Auch eine Studie von 2012 beweist, dass staatlich organisierte Vertreibungsaktionen gegen Vampirfledermäuse in mehreren Staaten Lateinamerikas nicht zu einer Reduzierung von Tollwut führten. »Fälle und Prävalenz nahmen sogar zu«, sagt Jakob Fahr. Und sein Kollege Kevin Olival, ein Experte für Infektionskrankheiten, bestätigt in einem 2016 erschienenen Artikel in »EcoHealth«: »Die Ausmerzung von Fledertieren ist ineffektiv und unmenschlich. Es ist wahrscheinlicher, dass sie einen Anstieg und nicht eine Reduzierung von Erkrankungen unter Menschen nach sich führt.«

Die Wissenschaftler sind überzeugt: Wenn die Menschheit versucht, aus Angst vor Krankheit die Fledertiere auszurotten, hätte sie am Ende selbst das Nachsehen. Insekten fressende Fledermäuse vertilgen tonnenweise Stechmücken, die Krankheiten wie Malaria, Zika oder Dengue verbreiten.
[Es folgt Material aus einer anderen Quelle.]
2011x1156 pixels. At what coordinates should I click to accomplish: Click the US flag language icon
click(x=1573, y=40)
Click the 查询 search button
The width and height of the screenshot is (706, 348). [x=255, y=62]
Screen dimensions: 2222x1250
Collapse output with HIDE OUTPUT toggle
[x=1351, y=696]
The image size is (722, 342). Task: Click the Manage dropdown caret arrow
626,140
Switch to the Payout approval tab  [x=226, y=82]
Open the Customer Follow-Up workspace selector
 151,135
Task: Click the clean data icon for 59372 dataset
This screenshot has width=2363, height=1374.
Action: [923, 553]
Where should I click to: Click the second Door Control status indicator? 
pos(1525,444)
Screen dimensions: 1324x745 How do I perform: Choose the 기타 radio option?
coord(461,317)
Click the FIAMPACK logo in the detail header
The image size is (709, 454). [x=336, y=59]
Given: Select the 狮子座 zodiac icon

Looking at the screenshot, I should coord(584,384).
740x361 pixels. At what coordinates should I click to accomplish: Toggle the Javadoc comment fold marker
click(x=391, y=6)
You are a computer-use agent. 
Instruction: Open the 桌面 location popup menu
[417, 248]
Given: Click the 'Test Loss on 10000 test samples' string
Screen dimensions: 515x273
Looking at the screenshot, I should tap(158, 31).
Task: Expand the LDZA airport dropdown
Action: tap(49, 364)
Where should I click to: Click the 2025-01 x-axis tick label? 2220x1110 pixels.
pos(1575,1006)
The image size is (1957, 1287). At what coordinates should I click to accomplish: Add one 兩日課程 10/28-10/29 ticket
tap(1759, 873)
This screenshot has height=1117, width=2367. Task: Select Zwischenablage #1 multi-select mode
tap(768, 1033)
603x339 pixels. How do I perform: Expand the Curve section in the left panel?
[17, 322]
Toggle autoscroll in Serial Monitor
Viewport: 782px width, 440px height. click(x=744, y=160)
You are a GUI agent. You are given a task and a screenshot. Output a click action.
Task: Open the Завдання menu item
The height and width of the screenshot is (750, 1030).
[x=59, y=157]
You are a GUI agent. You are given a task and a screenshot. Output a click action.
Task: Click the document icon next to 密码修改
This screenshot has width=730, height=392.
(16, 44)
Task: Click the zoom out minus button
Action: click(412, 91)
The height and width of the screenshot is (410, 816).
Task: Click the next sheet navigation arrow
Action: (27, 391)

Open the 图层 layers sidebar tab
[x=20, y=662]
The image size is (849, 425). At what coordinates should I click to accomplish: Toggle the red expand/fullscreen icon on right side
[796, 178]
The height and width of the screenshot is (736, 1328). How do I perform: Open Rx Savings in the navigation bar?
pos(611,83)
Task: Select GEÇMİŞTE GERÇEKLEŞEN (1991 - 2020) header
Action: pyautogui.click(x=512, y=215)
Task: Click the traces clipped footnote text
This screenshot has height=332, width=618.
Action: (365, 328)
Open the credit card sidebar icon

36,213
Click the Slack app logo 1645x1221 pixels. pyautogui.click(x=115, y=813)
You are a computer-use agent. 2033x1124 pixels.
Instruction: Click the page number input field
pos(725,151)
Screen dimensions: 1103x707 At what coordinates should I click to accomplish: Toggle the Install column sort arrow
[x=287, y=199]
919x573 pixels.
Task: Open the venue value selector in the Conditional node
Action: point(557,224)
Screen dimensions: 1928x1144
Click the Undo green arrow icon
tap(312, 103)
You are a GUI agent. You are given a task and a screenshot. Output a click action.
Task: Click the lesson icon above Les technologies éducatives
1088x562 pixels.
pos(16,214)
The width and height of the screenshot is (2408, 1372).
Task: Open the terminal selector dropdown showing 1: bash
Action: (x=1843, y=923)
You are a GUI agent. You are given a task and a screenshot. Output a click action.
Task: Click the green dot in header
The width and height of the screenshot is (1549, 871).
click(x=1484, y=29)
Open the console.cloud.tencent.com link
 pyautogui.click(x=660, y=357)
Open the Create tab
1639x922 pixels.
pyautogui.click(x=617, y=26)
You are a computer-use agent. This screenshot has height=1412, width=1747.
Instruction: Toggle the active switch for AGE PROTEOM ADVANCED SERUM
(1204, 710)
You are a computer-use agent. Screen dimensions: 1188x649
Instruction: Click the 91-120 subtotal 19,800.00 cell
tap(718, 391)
Darüber hinaus leisten Fledertiere enorme Dienste für die Landwirtschaft und das ökologische Gleichgewicht des Planeten. Allein im Südwesten der USA ersparen die aus Mexiko einwandernden Bulldoggfledermäuse den Landwirten die Verwendung von Pestiziden im Wert von einer halben Million Dollar pro Jahr. Der Gesamtnutzen der Tiere für die amerikanische Mais-Landwirtschaft wird auf eine Milliarde Dollar pro Jahr beziffert. Und auch in Afrika profitieren die Menschen massiv von den Flughunden: Rund ein Drittel aller wirtschaftlich genutzten Hölzer sind auf die Verbreitung durch den Kot der Tiere angewiesen.